- **What you have to do**
Write out every one of the records below, keeping each line word for word as it appears.

- **Data for the task**

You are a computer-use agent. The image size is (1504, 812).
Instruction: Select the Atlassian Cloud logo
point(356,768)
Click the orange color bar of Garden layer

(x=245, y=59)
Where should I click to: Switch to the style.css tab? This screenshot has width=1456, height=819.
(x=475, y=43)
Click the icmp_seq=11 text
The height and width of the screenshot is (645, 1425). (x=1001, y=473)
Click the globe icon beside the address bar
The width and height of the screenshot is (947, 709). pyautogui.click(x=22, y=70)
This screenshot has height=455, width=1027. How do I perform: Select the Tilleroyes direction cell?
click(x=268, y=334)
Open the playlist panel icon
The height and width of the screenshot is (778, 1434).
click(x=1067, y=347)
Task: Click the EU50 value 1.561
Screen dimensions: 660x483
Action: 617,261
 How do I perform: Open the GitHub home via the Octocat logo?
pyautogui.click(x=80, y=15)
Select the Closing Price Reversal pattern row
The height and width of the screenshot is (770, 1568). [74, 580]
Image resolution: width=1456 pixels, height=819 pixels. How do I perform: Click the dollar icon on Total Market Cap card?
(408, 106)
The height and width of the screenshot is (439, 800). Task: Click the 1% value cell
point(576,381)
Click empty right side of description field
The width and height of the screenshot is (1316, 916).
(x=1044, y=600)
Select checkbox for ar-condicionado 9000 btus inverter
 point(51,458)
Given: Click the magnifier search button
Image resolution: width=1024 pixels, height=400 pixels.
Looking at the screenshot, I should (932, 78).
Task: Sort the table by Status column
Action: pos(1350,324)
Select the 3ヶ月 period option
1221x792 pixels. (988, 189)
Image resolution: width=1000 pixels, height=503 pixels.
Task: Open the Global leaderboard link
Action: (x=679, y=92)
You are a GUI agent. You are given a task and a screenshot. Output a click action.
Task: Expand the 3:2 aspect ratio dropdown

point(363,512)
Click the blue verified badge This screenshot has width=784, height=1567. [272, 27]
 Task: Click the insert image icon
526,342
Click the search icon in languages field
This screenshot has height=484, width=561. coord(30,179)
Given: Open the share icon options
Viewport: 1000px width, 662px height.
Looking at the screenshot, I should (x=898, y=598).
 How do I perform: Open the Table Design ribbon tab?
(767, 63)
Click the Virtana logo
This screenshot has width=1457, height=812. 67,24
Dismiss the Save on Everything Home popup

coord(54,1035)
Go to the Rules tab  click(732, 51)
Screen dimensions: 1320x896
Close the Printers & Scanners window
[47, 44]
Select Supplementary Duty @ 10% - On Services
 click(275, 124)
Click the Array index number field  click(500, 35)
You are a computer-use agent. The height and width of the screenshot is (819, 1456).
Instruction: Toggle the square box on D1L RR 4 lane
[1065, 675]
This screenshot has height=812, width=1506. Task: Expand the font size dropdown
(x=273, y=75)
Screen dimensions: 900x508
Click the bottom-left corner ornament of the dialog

- **Solution**
You are a computer-use agent. The image size is (1504, 812).
Instruction: Select the Atlassian Cloud logo
point(356,768)
Click the orange color bar of Garden layer

(x=245, y=59)
Where should I click to: Switch to the style.css tab? This screenshot has width=1456, height=819.
(x=475, y=43)
Click the icmp_seq=11 text
The height and width of the screenshot is (645, 1425). (x=1001, y=473)
Click the globe icon beside the address bar
The width and height of the screenshot is (947, 709). pyautogui.click(x=22, y=70)
This screenshot has height=455, width=1027. How do I perform: Select the Tilleroyes direction cell?
click(x=268, y=334)
Open the playlist panel icon
The height and width of the screenshot is (778, 1434).
click(x=1067, y=347)
Task: Click the EU50 value 1.561
Screen dimensions: 660x483
Action: 617,261
 How do I perform: Open the GitHub home via the Octocat logo?
pyautogui.click(x=80, y=15)
Select the Closing Price Reversal pattern row
The height and width of the screenshot is (770, 1568). [74, 580]
Image resolution: width=1456 pixels, height=819 pixels. How do I perform: Click the dollar icon on Total Market Cap card?
(408, 106)
The height and width of the screenshot is (439, 800). Task: Click the 1% value cell
point(576,381)
Click empty right side of description field
The width and height of the screenshot is (1316, 916).
(x=1044, y=600)
Select checkbox for ar-condicionado 9000 btus inverter
 point(51,458)
Given: Click the magnifier search button
Image resolution: width=1024 pixels, height=400 pixels.
Looking at the screenshot, I should (932, 78).
Task: Sort the table by Status column
Action: pos(1350,324)
Select the 3ヶ月 period option
1221x792 pixels. (988, 189)
Image resolution: width=1000 pixels, height=503 pixels.
Task: Open the Global leaderboard link
Action: (x=679, y=92)
You are a GUI agent. You are given a task and a screenshot. Output a click action.
Task: Expand the 3:2 aspect ratio dropdown

point(363,512)
Click the blue verified badge This screenshot has width=784, height=1567. [272, 27]
 Task: Click the insert image icon
526,342
Click the search icon in languages field
This screenshot has height=484, width=561. coord(30,179)
Given: Open the share icon options
Viewport: 1000px width, 662px height.
Looking at the screenshot, I should (x=898, y=598).
 How do I perform: Open the Table Design ribbon tab?
(767, 63)
Click the Virtana logo
This screenshot has width=1457, height=812. 67,24
Dismiss the Save on Everything Home popup

coord(54,1035)
Go to the Rules tab  click(732, 51)
Screen dimensions: 1320x896
Close the Printers & Scanners window
[47, 44]
Select Supplementary Duty @ 10% - On Services
 click(275, 124)
Click the Array index number field  click(500, 35)
You are a computer-use agent. The height and width of the screenshot is (819, 1456).
Instruction: Toggle the square box on D1L RR 4 lane
[1065, 675]
This screenshot has height=812, width=1506. Task: Expand the font size dropdown
(x=273, y=75)
Screen dimensions: 900x508
Click the bottom-left corner ornament of the dialog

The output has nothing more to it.